In Section "Propagation distances" the distances for the forward and backward propagations can be set in mm or with a factor of the "in-focus" distance dF. If "use 'in-focus' distance" is unchecked, both these distances can be modified. Otherwise these distances are the same and equal to the in-focus distance. By default (forward and backward propagations with averaging), the in-focus distance is calculated with respect to the minimum value of the image size ratio q (for more details see [1]).

In Section "Comparing with..." you can select alternative wave field reconstruction methods to compare their results with M-DDT.
Use the calculate button in order to perform the simulation of the forward/backward propagation for chosen setup settings. If saved matrices are used and current setup settings are different from those that were made for the saved data, then you will be prompted to confirm the use of the data. Clicking on the "Show me the differences" button the differences will be shown.

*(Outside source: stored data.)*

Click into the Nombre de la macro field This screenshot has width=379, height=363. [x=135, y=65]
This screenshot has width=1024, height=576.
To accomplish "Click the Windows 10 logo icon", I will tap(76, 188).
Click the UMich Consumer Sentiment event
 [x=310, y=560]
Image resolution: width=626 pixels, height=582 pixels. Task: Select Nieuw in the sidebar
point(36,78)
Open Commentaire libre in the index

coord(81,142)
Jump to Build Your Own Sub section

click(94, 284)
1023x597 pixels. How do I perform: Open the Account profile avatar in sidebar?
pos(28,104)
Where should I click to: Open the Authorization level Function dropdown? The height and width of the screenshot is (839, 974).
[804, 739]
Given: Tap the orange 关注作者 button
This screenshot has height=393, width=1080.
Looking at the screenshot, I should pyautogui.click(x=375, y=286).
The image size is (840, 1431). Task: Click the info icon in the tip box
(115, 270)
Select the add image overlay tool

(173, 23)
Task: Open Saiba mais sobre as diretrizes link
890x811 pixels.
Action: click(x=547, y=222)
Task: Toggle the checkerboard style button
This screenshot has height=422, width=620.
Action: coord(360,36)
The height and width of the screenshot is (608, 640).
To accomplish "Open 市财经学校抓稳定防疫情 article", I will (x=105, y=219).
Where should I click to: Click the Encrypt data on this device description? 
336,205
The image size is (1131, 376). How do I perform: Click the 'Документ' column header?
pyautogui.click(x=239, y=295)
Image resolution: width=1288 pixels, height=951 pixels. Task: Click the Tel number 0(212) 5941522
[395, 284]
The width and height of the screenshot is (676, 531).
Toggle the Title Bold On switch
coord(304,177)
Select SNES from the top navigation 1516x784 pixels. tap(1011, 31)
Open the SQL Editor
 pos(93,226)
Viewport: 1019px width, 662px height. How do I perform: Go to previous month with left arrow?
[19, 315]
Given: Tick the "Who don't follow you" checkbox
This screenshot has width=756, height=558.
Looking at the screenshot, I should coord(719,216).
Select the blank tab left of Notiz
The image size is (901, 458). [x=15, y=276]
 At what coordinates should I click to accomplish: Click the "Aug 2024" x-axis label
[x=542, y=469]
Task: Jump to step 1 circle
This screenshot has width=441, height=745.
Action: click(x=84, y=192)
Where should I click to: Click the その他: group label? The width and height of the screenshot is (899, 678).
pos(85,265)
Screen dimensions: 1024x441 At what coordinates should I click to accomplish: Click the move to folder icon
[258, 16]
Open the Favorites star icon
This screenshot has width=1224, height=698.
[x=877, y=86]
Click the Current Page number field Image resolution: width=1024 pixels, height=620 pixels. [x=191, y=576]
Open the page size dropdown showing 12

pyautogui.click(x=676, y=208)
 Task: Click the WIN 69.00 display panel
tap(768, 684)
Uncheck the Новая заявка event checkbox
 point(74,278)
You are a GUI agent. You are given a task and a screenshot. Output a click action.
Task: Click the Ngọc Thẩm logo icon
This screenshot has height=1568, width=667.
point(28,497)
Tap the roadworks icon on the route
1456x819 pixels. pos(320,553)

## References and publications

[1] V. Katkovnik, A.Migukin, J. Astola, “Backward discrete wavefield propagation modeling as an inverse problem: toward perfect reconstruction of wavefield distribution”, Appl. Opt. 48, 3407-3423 (2009).
[2] V. Katkovnik, J. Astola, and K. Egiazarian, “Discrete diffraction transform for propagation, reconstruction, and design of wavefield distributions”, Appl. Opt. 47, 3481-3493 (2008).
[3] V. Katkovnik, A.Migukin, J. Astola, “Digital 2D wavefield reconstruction based on novel two-matrix forward/backward propagation modeling”, ISMTII’2009, St. Petersburg, Russia, 2009.
[4] V. Katkovnik, A.Migukin, J. Astola, “Computational inverse holographic imaging: toward perfect reconstruction of wavefield distributions”, Fringe’09, Nuertingen, Germany, 2009.
[5] V. Katkovnik, A.Migukin, J. Astola, “Computational inverse coherent wave field imaging”, IEEE International Conference on Image Processing – ICIP’2009, Cairo, Egypt, 2009.